[Python-Dev] New Windows installer for Python 3.5

Paul Moore p.f.moore at gmail.com
Mon Jan 5 09:13:41 CET 2015

On 4 January 2015 at 22:56, Steve Dower <Steve.Dower at microsoft.com> wrote:
>> Also, what happens now with setting PATH? Is Python (and the scripts
>> directory) added to PATH by default? If so, what happens when you
>> install 2 versions of Python?
> Yes, and in general the later installed version will win and system-wide installs always beat per-user installs. As I mentioned above, using py.exe with a parameter or shebang line is the most reliable way to get the version you want.

Hmm, that's unfortunate. Normally I leave "Add to PATH" off for all
but one installation. I certainly don''t want all versions on there -
I've had too many issues with running something like py.test and
finding it's running Python 3.3 because I didn't install it into
Python 3.4.

I'm pretty sure we'll get bug reports "I installed Python 3.5.1 but
I'm still getting Python 3.5" from the per-user behaviour. And saying
"don't do that" isn't a fix, nor is blaming Microsoft, really.
Unfortunately, I don't see a good solution here.

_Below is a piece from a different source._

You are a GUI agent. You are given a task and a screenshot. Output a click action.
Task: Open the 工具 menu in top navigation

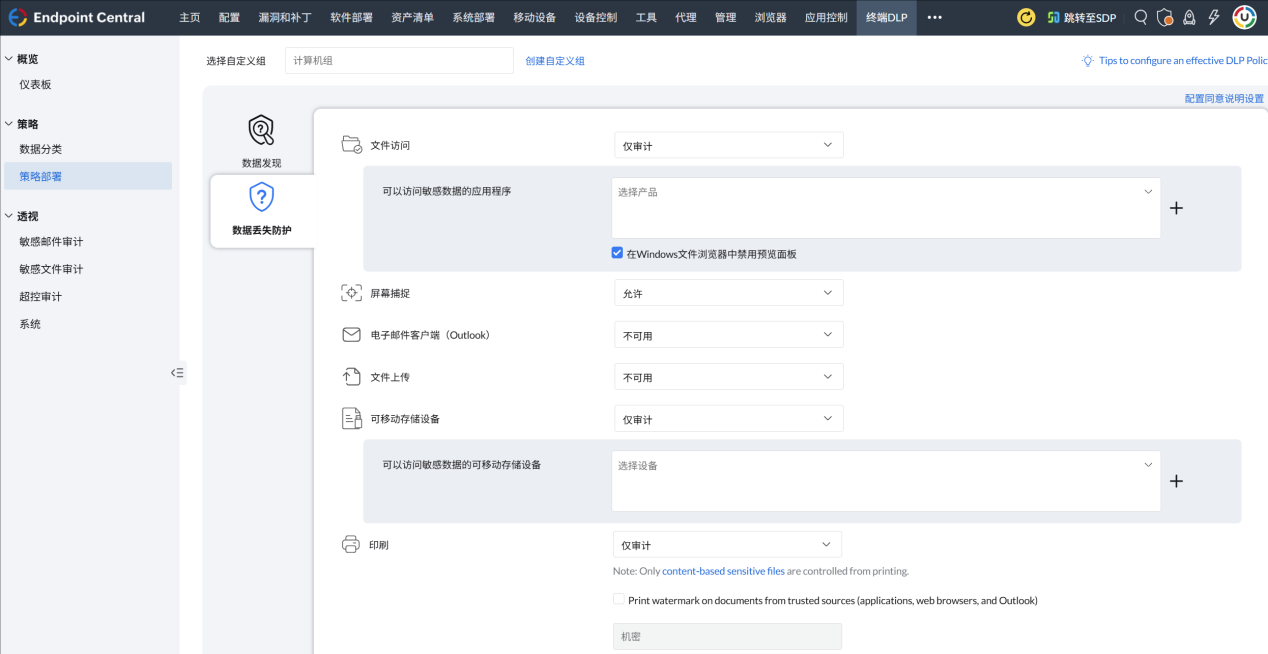pos(644,17)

>> Also, how does the launcher py.exe fit into the picture? Is it still
>> installed into the Windows directory? What about for a user install?
>> Are Python scripts associated with the launcher, and if so, how does
>> it pick up the version you selected as default?
> py.exe is more important than ever. It's still installed into the Windows directory for all-user installs, and into the Python directory for just-for-me. It's installed in a way that will make upgrades more reliable (so if you install 3.6 and then 3.5, you'll keep the newer launcher) and all the file associations go straight to the launcher.

The biggest problem here is that py.exe doesn't help in the slightest
with script wrappers like pip.exe, virtualenv.exe, py.test.exe,
ipython.exe ... I've actually drifted away from using py.exe because
of this. Having just the interpreter special cased isn't really good
enough. (I know there's py -m pip, but it's not easy to get people to
use this...)

I think it's really important to only have one Python on your PATH, so
just dumping everything there by default, particularly if user
installs get pushed to the end and don't have precedence, is a bad

> The default Python for the launcher seems to be 2.7 if it's there and the latest version if not (though I could be wrong). Shebang lines are the best way to choose a specific version.

Yes, that's a very bad default IMO. It was probably reasonable at the
time, but it should be fixed now - at least to a simple "the latest
version". Getting a user who's just installed Python 3.5 (with a
system Python 2.7 present) to edit an ini file in C:\Windows\System32
just to use his new version is *not* a good user experience.